Marie Beaulieu to Be Inducted as a Fellow of the Royal Canadian Society

The fellows of the Royal Society of Canada (RSC) are called upon at the highest level to address issues that are of public interest.

Being elected as a fellow of the Royal Society of Canada (RSC) is the highest distinction bestowed upon scientists in this country. Established in 1883, the RSC fellowship includes some 2,000 Canadians who were peer-elected from all branches of learning for their outstanding contributions in the arts, humanities, and sciences as well as in national public life.

Influencing the thought process

RSC fellows independently advise governments and organizations in partnership with other national academies from across the globe. The RSC consists of three academies (arts and humanities, social sciences, and science) as well as the College of New Scholars, Artists and Scientists, Canada’s first national system of multidisciplinary recognition for the emerging generation of Canadian intellectual leadership.

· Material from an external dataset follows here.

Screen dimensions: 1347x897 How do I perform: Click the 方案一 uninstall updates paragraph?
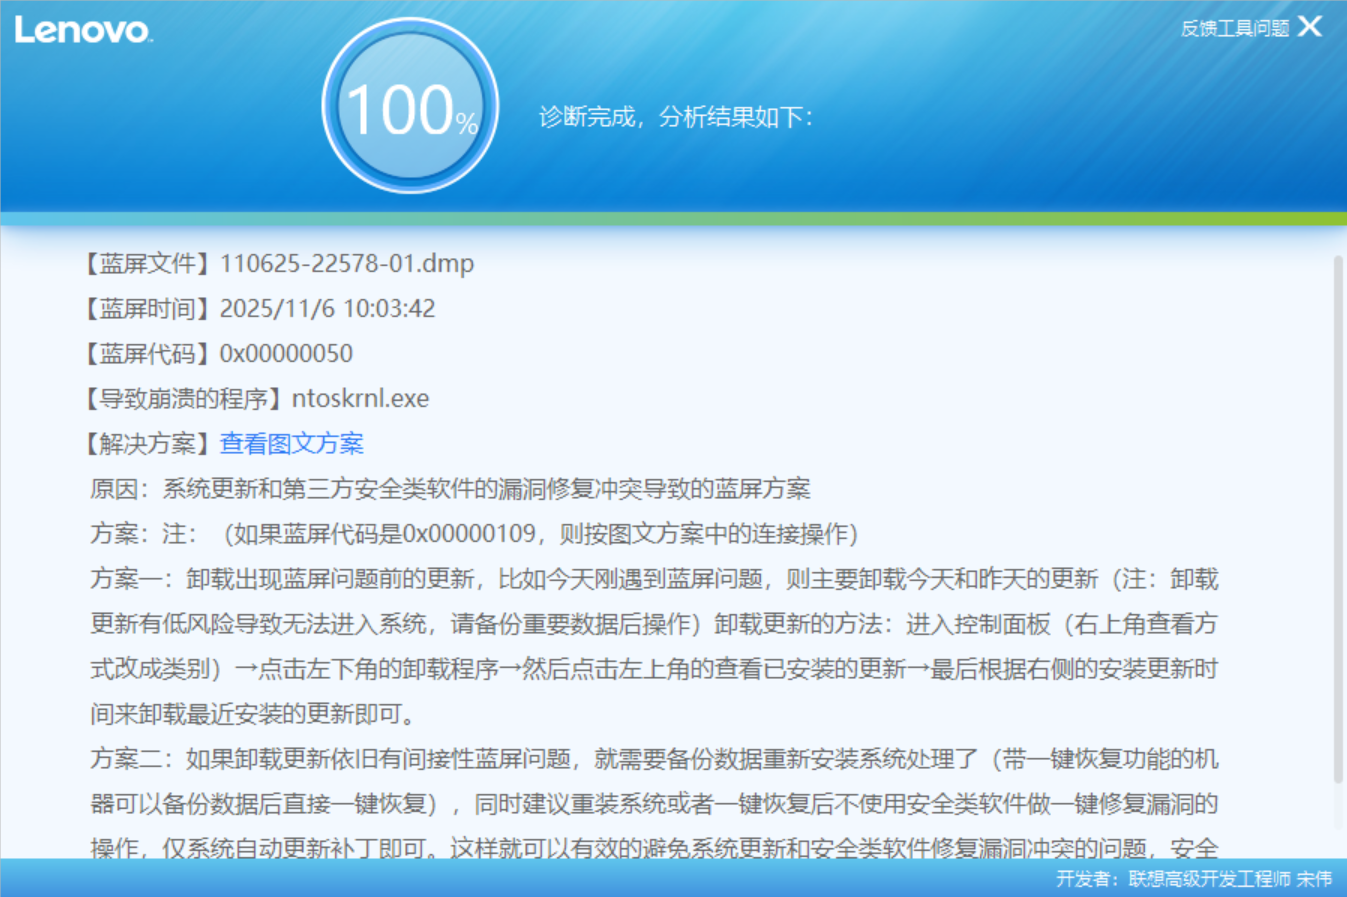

A pioneer against the mistreatment of older adults

Marie Beaulieu founded and holds the Research Chair on Mistreatment of Older Adults. A pioneer in her field, for 30 years she has contributed to raising awareness and changing attitudes toward elder abuse and bullying. She has systemically documented this social issue in order to better identify and prevent situations involving bullying, vulnerability and mistreatment in our societies.

With her team, she has developed a series of intervention tools adapted to the needs of citizens, workers, organizations, and institutions. She has helped draft two national policies in Québec and continues to support knowledge development promoting the "well-treatment" of seniors at home and abroad.

As a fellow of the Royal Society of Canada, once officially inducted on November 24, Dr. Beaulieu will be in a position to continue influencing governmental and organizational orientations and policies nationwide and at the highest level.

In an open letter published in newspapers, Mr. Jean-Pierre Perreault, the vice-principal of research and graduate studies at the Université de Sherbrooke, and Dr. Nicole Dubuc, the scientific director of the CdRV, congratulated Dr. Beaulieu for this exceptional and well-deserved honour.